Data for this exercise below:
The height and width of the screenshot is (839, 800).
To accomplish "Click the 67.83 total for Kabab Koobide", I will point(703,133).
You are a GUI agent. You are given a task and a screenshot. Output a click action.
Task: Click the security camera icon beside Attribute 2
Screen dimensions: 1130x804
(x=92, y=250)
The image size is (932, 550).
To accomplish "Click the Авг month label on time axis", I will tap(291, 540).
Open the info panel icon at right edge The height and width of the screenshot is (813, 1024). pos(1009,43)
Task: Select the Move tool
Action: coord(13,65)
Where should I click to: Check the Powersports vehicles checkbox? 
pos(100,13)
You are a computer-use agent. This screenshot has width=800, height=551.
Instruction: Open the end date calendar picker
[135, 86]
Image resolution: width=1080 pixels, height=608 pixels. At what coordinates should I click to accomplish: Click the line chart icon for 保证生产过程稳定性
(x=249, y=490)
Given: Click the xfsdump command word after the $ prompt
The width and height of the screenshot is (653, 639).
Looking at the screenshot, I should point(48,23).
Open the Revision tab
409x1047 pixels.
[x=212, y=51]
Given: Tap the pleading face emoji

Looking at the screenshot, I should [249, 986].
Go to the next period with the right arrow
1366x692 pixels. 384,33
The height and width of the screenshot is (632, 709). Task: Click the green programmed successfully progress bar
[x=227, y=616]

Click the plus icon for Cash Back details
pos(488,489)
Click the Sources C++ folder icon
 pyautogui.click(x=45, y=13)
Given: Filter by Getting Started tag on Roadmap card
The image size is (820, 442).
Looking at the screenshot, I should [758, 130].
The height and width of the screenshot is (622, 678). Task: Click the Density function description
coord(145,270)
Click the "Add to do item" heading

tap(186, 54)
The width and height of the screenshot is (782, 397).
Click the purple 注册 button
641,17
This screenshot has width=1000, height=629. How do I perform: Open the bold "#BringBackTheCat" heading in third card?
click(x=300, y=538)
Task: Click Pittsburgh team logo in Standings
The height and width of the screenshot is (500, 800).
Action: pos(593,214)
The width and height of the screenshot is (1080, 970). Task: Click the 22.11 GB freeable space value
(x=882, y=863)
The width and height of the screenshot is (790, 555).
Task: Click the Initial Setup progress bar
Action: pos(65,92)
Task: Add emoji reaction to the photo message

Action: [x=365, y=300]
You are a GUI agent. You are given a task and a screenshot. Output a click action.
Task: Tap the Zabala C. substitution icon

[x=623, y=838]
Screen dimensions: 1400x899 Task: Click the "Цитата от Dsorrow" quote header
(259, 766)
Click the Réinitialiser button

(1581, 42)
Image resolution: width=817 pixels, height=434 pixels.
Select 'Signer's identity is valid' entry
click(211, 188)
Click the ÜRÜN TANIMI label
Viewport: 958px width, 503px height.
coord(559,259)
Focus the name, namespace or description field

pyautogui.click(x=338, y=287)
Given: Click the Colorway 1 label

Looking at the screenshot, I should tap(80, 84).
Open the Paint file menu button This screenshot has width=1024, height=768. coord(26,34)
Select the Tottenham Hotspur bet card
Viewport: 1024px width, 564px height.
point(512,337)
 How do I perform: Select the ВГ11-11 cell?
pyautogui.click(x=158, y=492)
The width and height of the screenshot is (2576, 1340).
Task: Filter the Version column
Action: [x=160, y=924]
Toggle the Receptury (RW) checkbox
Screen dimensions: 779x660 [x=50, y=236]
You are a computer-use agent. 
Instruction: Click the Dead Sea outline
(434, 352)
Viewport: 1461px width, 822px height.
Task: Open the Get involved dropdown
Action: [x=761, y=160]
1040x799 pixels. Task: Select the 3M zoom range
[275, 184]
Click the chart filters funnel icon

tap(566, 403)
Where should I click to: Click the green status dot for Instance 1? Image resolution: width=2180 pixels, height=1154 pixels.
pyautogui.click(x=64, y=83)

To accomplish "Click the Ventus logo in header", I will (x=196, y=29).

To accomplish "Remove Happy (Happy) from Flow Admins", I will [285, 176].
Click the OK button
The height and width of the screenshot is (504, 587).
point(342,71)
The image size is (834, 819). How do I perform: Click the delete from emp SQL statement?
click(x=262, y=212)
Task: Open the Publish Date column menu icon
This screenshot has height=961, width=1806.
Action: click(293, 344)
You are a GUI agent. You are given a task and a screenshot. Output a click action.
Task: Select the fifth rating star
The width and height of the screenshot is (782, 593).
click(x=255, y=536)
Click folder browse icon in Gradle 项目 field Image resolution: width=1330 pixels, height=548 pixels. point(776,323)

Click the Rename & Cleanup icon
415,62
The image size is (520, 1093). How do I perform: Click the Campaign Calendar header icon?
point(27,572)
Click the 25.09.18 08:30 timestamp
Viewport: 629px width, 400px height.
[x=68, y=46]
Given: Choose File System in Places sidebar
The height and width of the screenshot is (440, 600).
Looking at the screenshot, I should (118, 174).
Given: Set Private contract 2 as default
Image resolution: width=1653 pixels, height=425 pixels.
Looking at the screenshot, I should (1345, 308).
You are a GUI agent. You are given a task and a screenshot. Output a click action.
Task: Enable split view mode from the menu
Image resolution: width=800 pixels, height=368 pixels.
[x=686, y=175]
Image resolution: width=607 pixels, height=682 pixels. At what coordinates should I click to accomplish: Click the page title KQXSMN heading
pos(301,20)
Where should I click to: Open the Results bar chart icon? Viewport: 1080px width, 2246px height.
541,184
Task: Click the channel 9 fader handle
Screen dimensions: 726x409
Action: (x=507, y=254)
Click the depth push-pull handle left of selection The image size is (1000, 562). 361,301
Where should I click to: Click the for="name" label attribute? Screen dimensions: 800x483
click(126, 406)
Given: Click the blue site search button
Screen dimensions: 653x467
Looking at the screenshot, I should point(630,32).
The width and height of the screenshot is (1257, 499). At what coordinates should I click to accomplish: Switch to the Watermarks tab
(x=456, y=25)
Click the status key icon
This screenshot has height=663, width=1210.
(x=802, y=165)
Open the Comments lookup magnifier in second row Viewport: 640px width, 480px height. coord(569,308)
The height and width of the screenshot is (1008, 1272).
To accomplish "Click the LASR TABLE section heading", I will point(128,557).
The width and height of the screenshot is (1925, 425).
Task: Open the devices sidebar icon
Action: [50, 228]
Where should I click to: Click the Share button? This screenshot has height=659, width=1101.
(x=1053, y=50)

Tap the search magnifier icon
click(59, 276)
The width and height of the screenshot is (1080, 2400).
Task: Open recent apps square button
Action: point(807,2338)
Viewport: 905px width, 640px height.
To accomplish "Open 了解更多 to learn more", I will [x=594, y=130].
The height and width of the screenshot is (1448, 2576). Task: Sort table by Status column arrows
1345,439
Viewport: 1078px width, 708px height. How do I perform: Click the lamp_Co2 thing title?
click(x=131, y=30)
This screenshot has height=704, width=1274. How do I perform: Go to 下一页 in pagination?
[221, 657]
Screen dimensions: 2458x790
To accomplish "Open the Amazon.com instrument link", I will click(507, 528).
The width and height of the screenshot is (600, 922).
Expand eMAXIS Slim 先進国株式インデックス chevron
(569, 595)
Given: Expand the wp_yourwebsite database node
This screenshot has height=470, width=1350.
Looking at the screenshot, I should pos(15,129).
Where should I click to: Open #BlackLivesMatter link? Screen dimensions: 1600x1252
End of Data for this exercise.
__Brief__: Among the entries above, identify all lines with "logo" and copy them.

__Response to this exercise__:
Task: Click Pittsburgh team logo in Standings
To accomplish "Click the Ventus logo in header", I will (x=196, y=29).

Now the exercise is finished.